Data entries
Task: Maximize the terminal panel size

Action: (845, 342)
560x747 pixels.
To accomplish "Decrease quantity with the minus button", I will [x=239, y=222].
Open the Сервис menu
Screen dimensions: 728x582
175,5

YOUR TASK
Exactly as they appear, restate all of the entries.

OUTPUT OF THE TASK
Task: Maximize the terminal panel size

Action: (845, 342)
560x747 pixels.
To accomplish "Decrease quantity with the minus button", I will [x=239, y=222].
Open the Сервис menu
Screen dimensions: 728x582
175,5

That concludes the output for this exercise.